§ Extrait choisi:
ŽAutres cris et chuchotements dans les coulisses de la céleste auto: Yang Rong, père de Brilliance, revendique du Liaoning 690M$ d’actifs et menace, si la cour New-yorkaise le suit, de faire saisir partout au monde, toute BMW produite chez Brilliance à Shenyang (cf VdlC 31). A 57.250$/pièce, 12052 BMW “325” made in China suffiraient pour faire le compte. A tout le moins, cette menace pourrait fermer à BMW (Chine) les portes de l’export, voire, pousser le Liaoning vers le tapis vert!

— La dérégulation des assurances a fait sonner pour la PICC la fin des décennies de gloire facile. Monopolisant 70% du secteur “non-vie”, elle doit rembourser PICC Holdings sa maison mère, dont elle a repris les meilleurs actifs: 1/3 de ses profits de ’03, payés le 2/10. Mais sa tutelle la CIRC vient aussi de lui imposer (comme à tout le secteur) le doublement de ses réserves, à 718M$. Pour y faire face (10/10), la PICC emprunte 242 M$ à la CDB, et promet (10/10) à l’américain AIG 9,9 %  des parts “H” qu’il émettra à la bourse de HK le 6/11, pour un max. de 660M$. Estimée à 2MM$, la PICC aliénera ainsi 15 à 20% de son capital.

§ Entrées:
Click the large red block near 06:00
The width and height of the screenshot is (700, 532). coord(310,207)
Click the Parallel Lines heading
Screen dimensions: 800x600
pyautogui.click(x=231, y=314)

§ Consigne A:
Répondez aux questions suivantes d'après l'extrait sur l'économie chinoise :
(i) Quel montant d'actifs Yang Rong revendique-t-il du Liaoning ?
(ii) Quelle part du secteur « non-vie » la PICC monopolise-t-elle ?
(iii) Quelle somme la PICC emprunte-t-elle à la CDB ?
§ Consigne B: Recopiez textuellement, dans l'extrait sur l'économie chinoise, tout le passage allant de « ŽAutres cris et » jusqu'à « le tapis vert! ».
§ Consigne C: Poursuivez l'extrait sur l'économie chinoise à partir de sa dernière phrase.

§ Réponse attendue A:
(i) 690M$.
(ii) 70 %.
(iii) 242 M$.

§ Réponse attendue B:
ŽAutres cris et chuchotements dans les coulisses de la céleste auto: Yang Rong, père de Brilliance, revendique du Liaoning 690M$ d’actifs et menace, si la cour New-yorkaise le suit, de faire saisir partout au monde, toute BMW produite chez Brilliance à Shenyang (cf VdlC 31). A 57.250$/pièce, 12052 BMW “325” made in China suffiraient pour faire le compte. A tout le moins, cette menace pourrait fermer à BMW (Chine) les portes de l’export, voire, pousser le Liaoning vers le tapis vert!

§ Réponse attendue C:
Entre-temps, un autre assureur yankee prend ses marques : N°1 en “vie” aux USA, déjà présent au Mexique et en Inde, Metlife s’associe à Capital Airport, néophyte en ce métier pour exploiter sa licence obtenue le jour de l’entrée à l’OMC. Dès le feu vert de la CIRC, leur JV débutera, à Pékin- début 2004?

 

 


A la loupe : Troisième Plenum – déception, finalement !

Traditionnellement en Chine, le 3. Plenum d’un  nouveau leader, donne la musique de ses années de  mandat.

Celui qui vient de s’achever (11-14/ 10) avait été déclaré « la plus importante rupture conceptuelle dans la réforme, depuis 1993», avec pour but de «rectifier échecs et lacunes du Parti au cours des 25 dernières  années »…

Hélas, dans les documents officiels, rien ne permet encore de voir si le but a été atteint. Une décision et des propositions d’amendements à la Constitution ont été adoptées, pour l’instant maintenues secrètes. Les amendements concerneraient la protection de la propriété privé – sans conséquence pratique, faute d’un tribunal constitutionnel pour permettre de s’y référer-, et l’inclusion des 三个 代表 sangedaibiao,  les 3 représentativités de Jiang, théorie obscure et contestée jusqu’au sein du Comité Central.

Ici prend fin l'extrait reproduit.